Orthodox Christians fast every Wednesday and Friday throughout most of the year. Wednesday commemorates Judas’ betrayal of Christ. Friday remembers His crucifixion.
These aren’t occasional disciplines. They’re the weekly rhythm of the Church, woven into ordinary time just like Sunday Liturgy. If you’re coming from a Baptist or non-denominational background, this probably sounds strange. Most Protestant churches don’t fast at all, or maybe they’ll do a Daniel Fast once a year when the pastor suggests it. We fast twice a week, every week, because the Church has done this since the beginning.
What the fast involves
On these days, Orthodox Christians traditionally abstain from meat, dairy products (milk, cheese, butter, eggs), fish, olive oil, and wine. That leaves you with vegetables, fruits, grains, legumes, nuts, and bread. It’s simpler than it sounds once you get used to it. Peanut butter and jelly works. So does pasta with marinara (check the label for cheese). Rice and beans. Hummus and pita. You won’t starve.
Different parishes have different expectations about strictness. Some Antiochian parishes ask people to avoid meat and alcohol at minimum. Others follow the fuller traditional rule. Ask your priest what’s expected at St. Michael’s specifically, because I can’t answer that for you.
The fast typically runs from midnight to midnight, or evening to evening if that works better for your schedule. If there’s a church gathering with a meal, the fast is usually relaxed. This isn’t about being rigid.
When we don’t fast
There are exceptions. Bright Week (the week after Pascha) is completely fast-free. So is the week after Christmas. When major feasts fall on Wednesday or Friday, the fast is often relaxed or lifted entirely. The Church calendar governs this, and your parish calendar will note when fasts are suspended.
There are also personal exceptions. Pregnant women, nursing mothers, children, the elderly, people with health conditions, those doing heavy physical labor, all of these warrant pastoral guidance. If you work a twelve-hour shift at the refinery and you’re on your feet all day, talk to your priest. Fasting isn’t supposed to harm your health or make you unable to work. It’s medicine, not punishment.
Why we do this
The point isn’t the food. It’s what fasting does to you.
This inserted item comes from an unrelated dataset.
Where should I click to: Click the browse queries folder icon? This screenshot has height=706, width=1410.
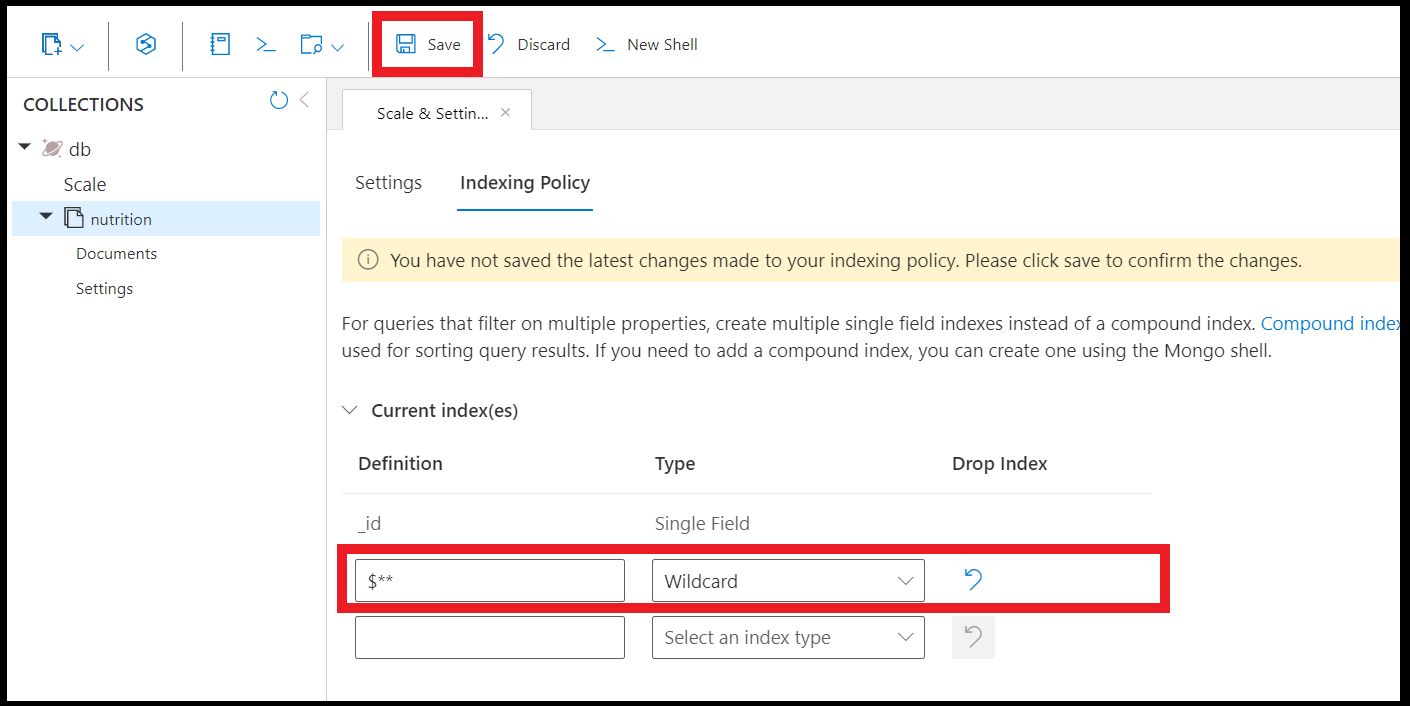(x=311, y=43)
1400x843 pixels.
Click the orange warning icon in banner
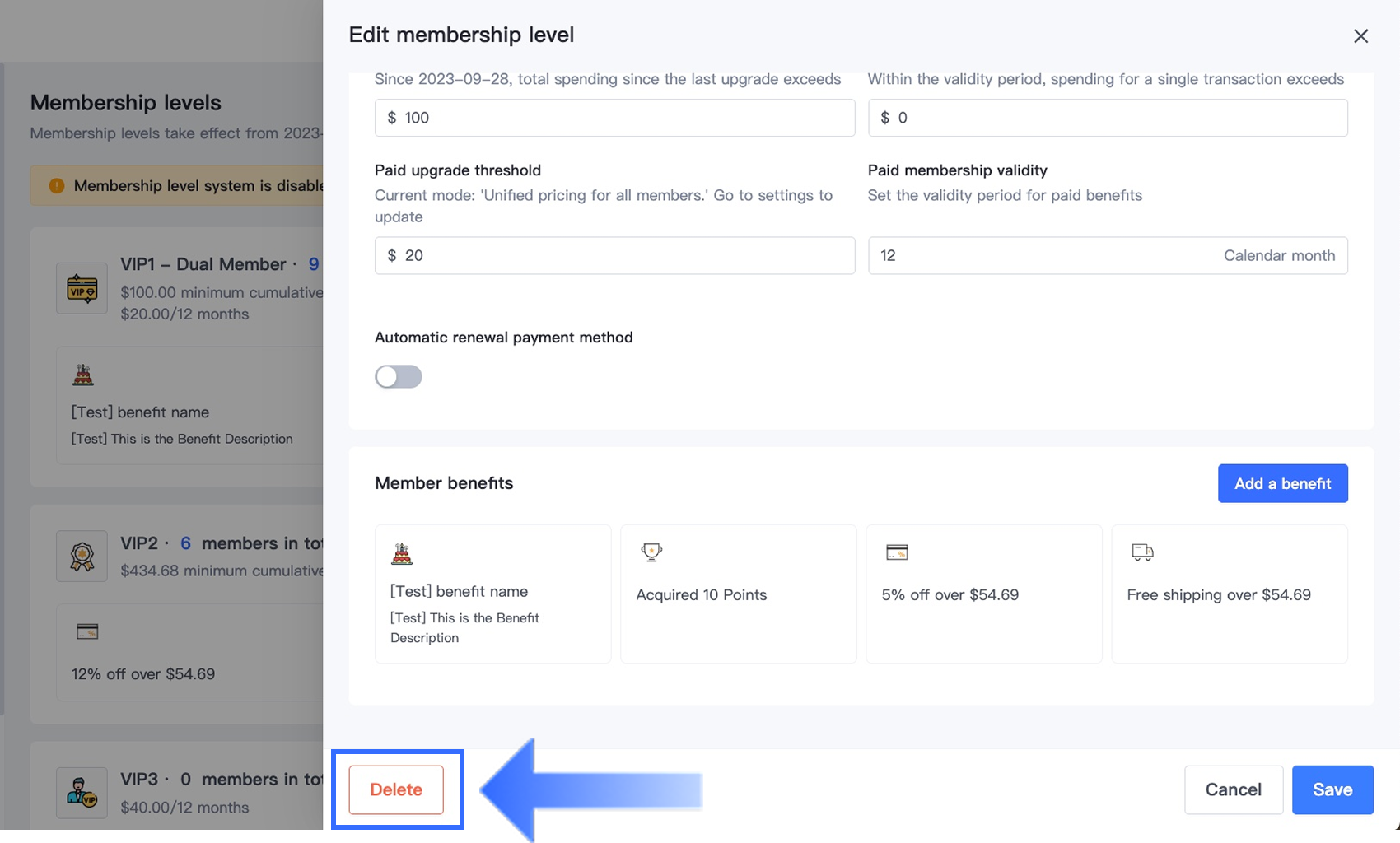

When you fast, you get hungry. That hunger reminds you that you need God more than you need anything else. It makes you aware of your body, your appetites, your tendency to reach for comfort and pleasure without thinking. Fasting creates space for prayer. It trains you in self-control. It unites you to Christ’s suffering and to the discipline of the whole Church.
Wednesday’s fast keeps the memory of betrayal before us. We remember that one of the Twelve sold Jesus for thirty pieces of silver. We examine our own betrayals, the ways we’ve chosen comfort or approval or money over faithfulness. Friday’s fast is even more direct. We stand at the foot of the Cross. We don’t do this once a year on Good Friday. We do it every week, because the Crucifixion is the center of everything.
St. Basil the Great wrote that fasting is older than sin itself, instituted in Paradise when God told Adam and Eve not to eat from one tree. We broke that fast and fell. Christ restored what we lost through obedience, and we participate in that obedience through our own small acts of self-denial.
How this differs from other fasts
The Wednesday and Friday fasts are brief. One day at a time, twice a week. Great Lent lasts forty days. The Nativity Fast goes from mid-November through Christmas Eve. Those longer fasts have additional liturgical services, more intensive prayer, and a different spiritual weight. The weekly fasts are gentler, steadier. They’re the baseline, the ordinary discipline that shapes your week.
Think of it this way: Great Lent is like hurricane season, when everyone’s focused and preparing and the whole rhythm of life shifts. The weekly fasts are more like the ordinary heat and humidity you live with all year in Southeast Texas. You adjust. It becomes normal.
Starting out
If you’re new to this, don’t try to be a hero. Start by giving up meat on Wednesdays and Fridays. Get used to that. Then maybe add dairy. The goal isn’t perfection on week one. The goal is to grow into the life of the Church gradually, under the guidance of your priest. Fasting should help your prayer life, not make you irritable and self-righteous.
And when you fail, because you will, we all do, confess it and move on. You’ll forget it’s Friday and eat a cheeseburger at lunch. You’ll be at someone’s house and it’ll be awkward to refuse what they’re serving. That’s fine. This is a discipline of healing, not a test you pass or fail. The Church is a hospital. We’re all patients here.